## THE PROBLEM
Lay out each line of the records below as a Markdown table with two columns, No. and Text, numbering the rows and skipping blank lines. Leave the pictures out.

......

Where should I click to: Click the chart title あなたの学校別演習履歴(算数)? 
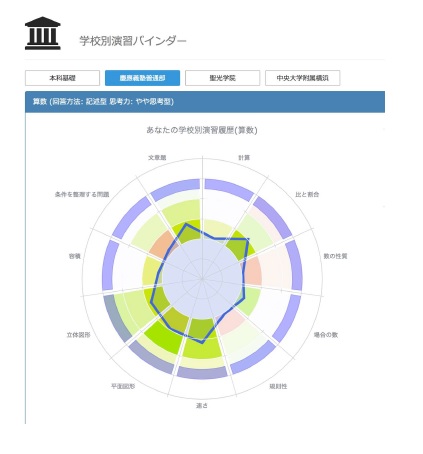click(x=202, y=130)
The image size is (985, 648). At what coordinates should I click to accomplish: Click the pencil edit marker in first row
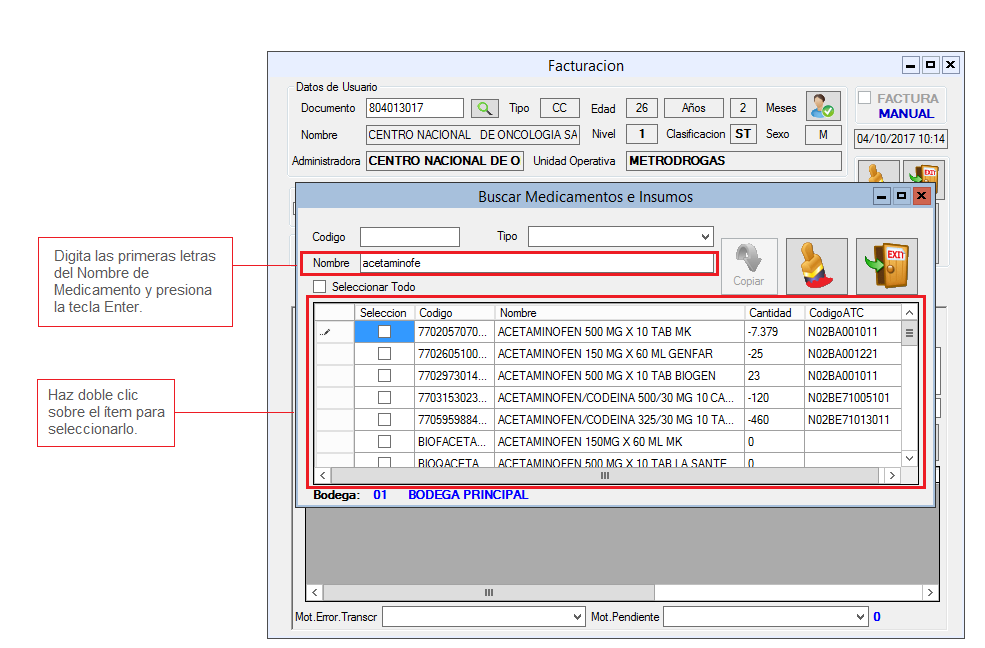click(325, 332)
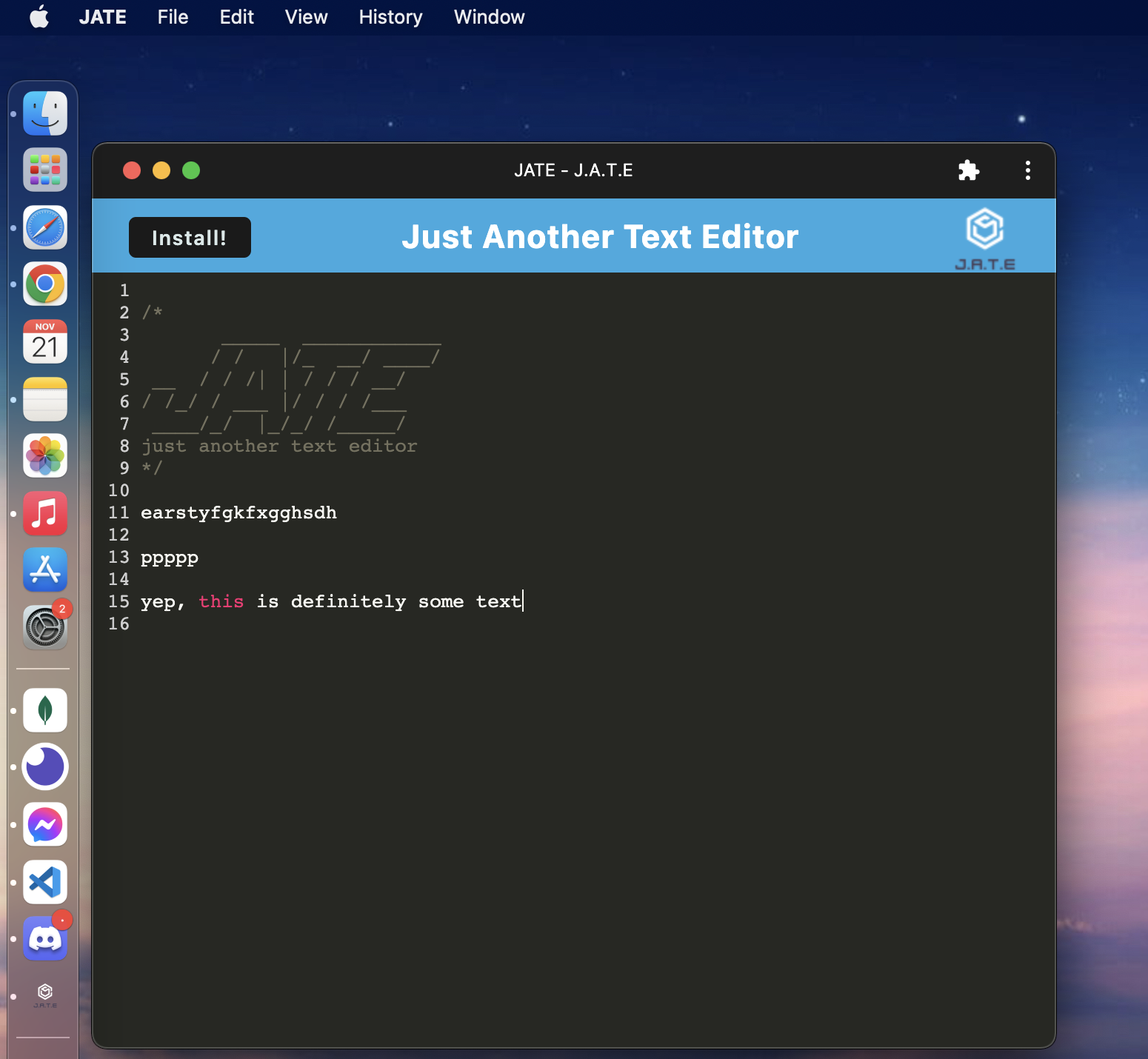The width and height of the screenshot is (1148, 1059).
Task: Click the J.A.T.E logo in the header
Action: point(985,230)
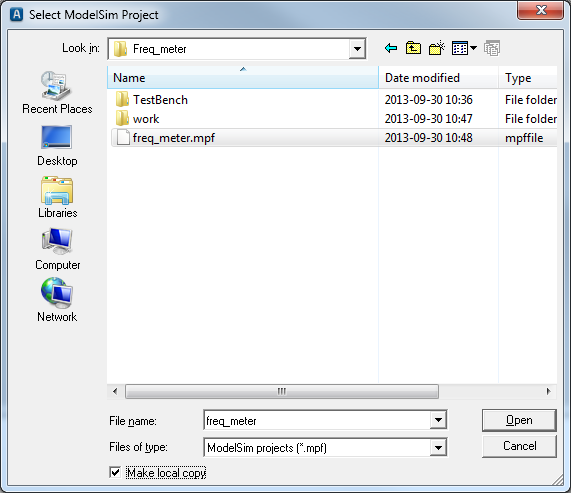Expand the Look in folder dropdown
This screenshot has height=493, width=571.
pyautogui.click(x=357, y=48)
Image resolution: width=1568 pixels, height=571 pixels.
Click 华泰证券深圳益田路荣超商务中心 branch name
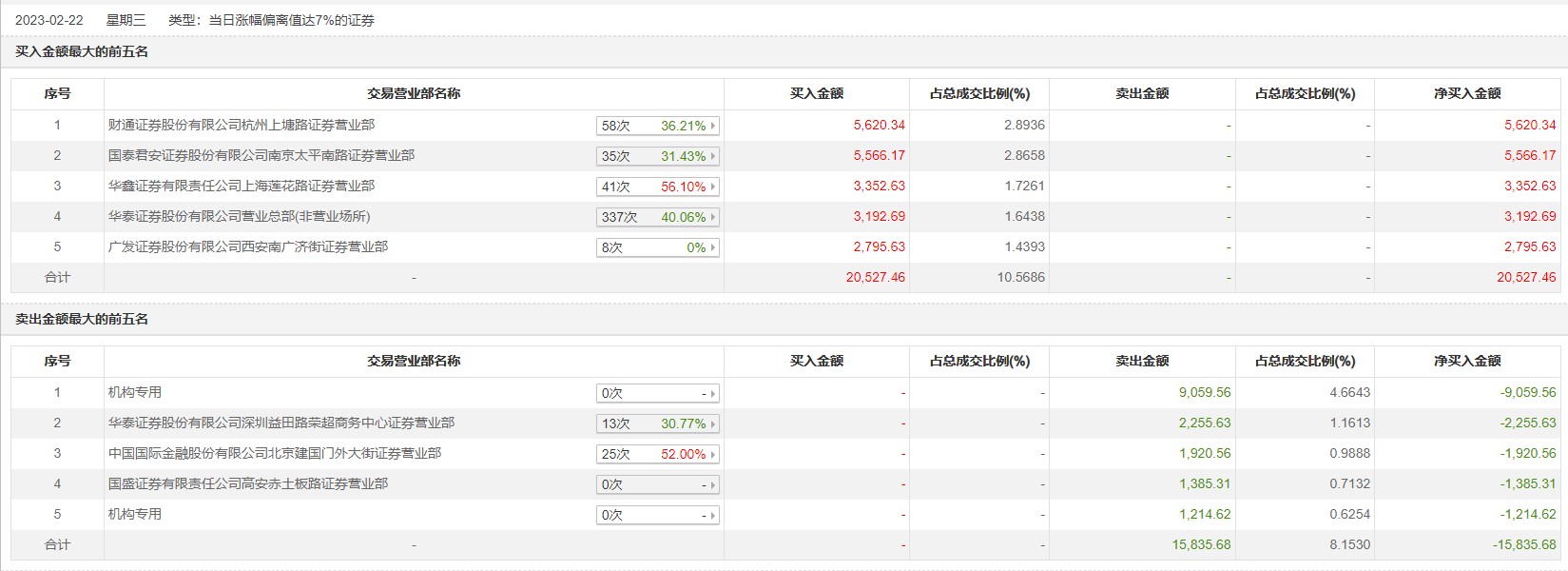click(281, 423)
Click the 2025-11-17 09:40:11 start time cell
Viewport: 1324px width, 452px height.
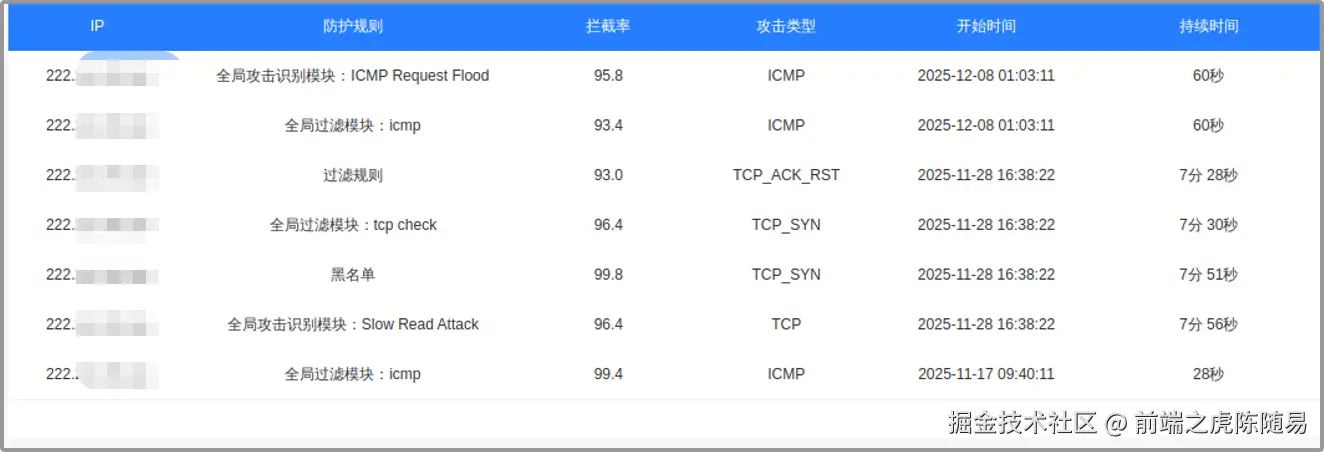[x=986, y=374]
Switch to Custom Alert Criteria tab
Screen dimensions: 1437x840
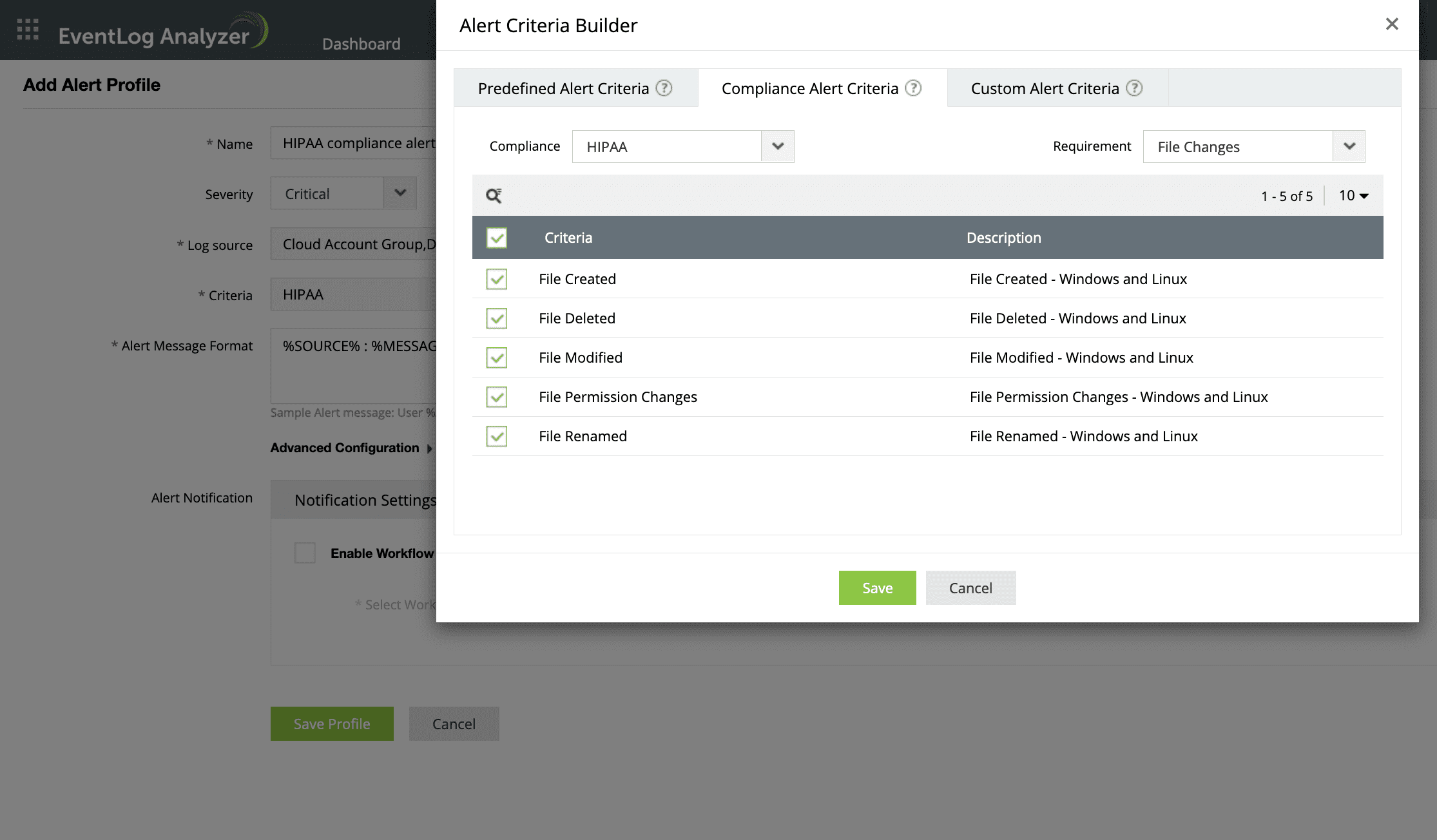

......

## ANSWER
| No. | Text |
|---|---|
| 1 | Where should I click to: Click the chart title あなたの学校別演習履歴(算数)?  |
| 2 | click(x=202, y=130) |
| 3 | The image size is (985, 648). At what coordinates should I click to accomplish: Click the pencil edit marker in first row |
| 4 | click(325, 332) |
| 5 | The width and height of the screenshot is (1148, 1059). |
| 6 | Task: Click the J.A.T.E logo in the header |
| 7 | Action: point(985,230) |
| 8 | Expand the Look in folder dropdown |
| 9 | This screenshot has height=493, width=571. |
| 10 | pyautogui.click(x=357, y=48) |
| 11 | Image resolution: width=1568 pixels, height=571 pixels. |
| 12 | Click 华泰证券深圳益田路荣超商务中心 branch name |
| 13 | click(281, 423) |
| 14 | Click the 2025-11-17 09:40:11 start time cell |
| 15 | Viewport: 1324px width, 452px height. |
| 16 | [x=986, y=374] |
| 17 | Switch to Custom Alert Criteria tab |
| 18 | Screen dimensions: 1437x840 |